» **ENTRIES PROVIDED**
::::

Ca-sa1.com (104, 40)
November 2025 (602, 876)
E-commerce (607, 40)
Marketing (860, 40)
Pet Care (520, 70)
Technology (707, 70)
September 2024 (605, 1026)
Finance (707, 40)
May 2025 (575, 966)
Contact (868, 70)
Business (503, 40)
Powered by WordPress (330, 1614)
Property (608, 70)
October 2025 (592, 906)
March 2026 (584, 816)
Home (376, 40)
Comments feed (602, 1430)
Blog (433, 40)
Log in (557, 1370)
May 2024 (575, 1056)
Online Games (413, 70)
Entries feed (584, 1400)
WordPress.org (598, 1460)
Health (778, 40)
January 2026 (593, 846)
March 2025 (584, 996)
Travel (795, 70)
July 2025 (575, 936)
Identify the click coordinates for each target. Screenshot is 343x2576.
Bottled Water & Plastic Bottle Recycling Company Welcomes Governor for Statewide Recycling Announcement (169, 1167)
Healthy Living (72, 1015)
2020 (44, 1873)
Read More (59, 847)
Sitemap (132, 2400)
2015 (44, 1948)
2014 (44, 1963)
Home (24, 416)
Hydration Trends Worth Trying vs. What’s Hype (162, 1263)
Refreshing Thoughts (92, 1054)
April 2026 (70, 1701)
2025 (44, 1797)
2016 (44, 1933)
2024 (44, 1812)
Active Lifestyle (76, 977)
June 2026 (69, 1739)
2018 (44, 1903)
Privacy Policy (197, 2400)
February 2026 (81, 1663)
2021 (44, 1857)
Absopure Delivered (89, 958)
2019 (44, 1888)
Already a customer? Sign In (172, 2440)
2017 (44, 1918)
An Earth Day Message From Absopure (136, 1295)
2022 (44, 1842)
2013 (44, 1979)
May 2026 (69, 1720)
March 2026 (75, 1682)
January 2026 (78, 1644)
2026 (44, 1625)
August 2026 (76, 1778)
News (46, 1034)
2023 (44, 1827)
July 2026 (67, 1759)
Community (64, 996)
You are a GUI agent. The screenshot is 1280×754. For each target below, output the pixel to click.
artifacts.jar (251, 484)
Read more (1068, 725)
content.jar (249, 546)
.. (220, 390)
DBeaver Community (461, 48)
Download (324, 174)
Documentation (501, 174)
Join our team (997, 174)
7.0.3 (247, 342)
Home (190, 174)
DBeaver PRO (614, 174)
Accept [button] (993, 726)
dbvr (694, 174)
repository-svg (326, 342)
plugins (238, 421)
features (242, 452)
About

::::

» **PROBLEM STATEMENT**
Retype each line of the data exactly as it reads.

» **RESPONSE**
Ca-sa1.com (104, 40)
November 2025 (602, 876)
E-commerce (607, 40)
Marketing (860, 40)
Pet Care (520, 70)
Technology (707, 70)
September 2024 (605, 1026)
Finance (707, 40)
May 2025 (575, 966)
Contact (868, 70)
Business (503, 40)
Powered by WordPress (330, 1614)
Property (608, 70)
October 2025 (592, 906)
March 2026 (584, 816)
Home (376, 40)
Comments feed (602, 1430)
Blog (433, 40)
Log in (557, 1370)
May 2024 (575, 1056)
Online Games (413, 70)
Entries feed (584, 1400)
WordPress.org (598, 1460)
Health (778, 40)
January 2026 (593, 846)
March 2025 (584, 996)
Travel (795, 70)
July 2025 (575, 936)
Identify the click coordinates for each target. Screenshot is 343x2576.
Bottled Water & Plastic Bottle Recycling Company Welcomes Governor for Statewide Recycling Announcement (169, 1167)
Healthy Living (72, 1015)
2020 (44, 1873)
Read More (59, 847)
Sitemap (132, 2400)
2015 (44, 1948)
2014 (44, 1963)
Home (24, 416)
Hydration Trends Worth Trying vs. What’s Hype (162, 1263)
Refreshing Thoughts (92, 1054)
April 2026 (70, 1701)
2025 (44, 1797)
2016 (44, 1933)
2024 (44, 1812)
Active Lifestyle (76, 977)
June 2026 (69, 1739)
2018 (44, 1903)
Privacy Policy (197, 2400)
February 2026 (81, 1663)
2021 (44, 1857)
Absopure Delivered (89, 958)
2019 (44, 1888)
Already a customer? Sign In (172, 2440)
2017 (44, 1918)
An Earth Day Message From Absopure (136, 1295)
2022 (44, 1842)
2013 (44, 1979)
May 2026 (69, 1720)
March 2026 (75, 1682)
January 2026 (78, 1644)
2026 (44, 1625)
August 2026 (76, 1778)
News (46, 1034)
2023 (44, 1827)
July 2026 (67, 1759)
Community (64, 996)
You are a GUI agent. The screenshot is 1280×754. For each target below, output the pixel to click.
artifacts.jar (251, 484)
Read more (1068, 725)
content.jar (249, 546)
.. (220, 390)
DBeaver Community (461, 48)
Download (324, 174)
Documentation (501, 174)
Join our team (997, 174)
7.0.3 (247, 342)
Home (190, 174)
DBeaver PRO (614, 174)
Accept [button] (993, 726)
dbvr (694, 174)
repository-svg (326, 342)
plugins (238, 421)
features (242, 452)
About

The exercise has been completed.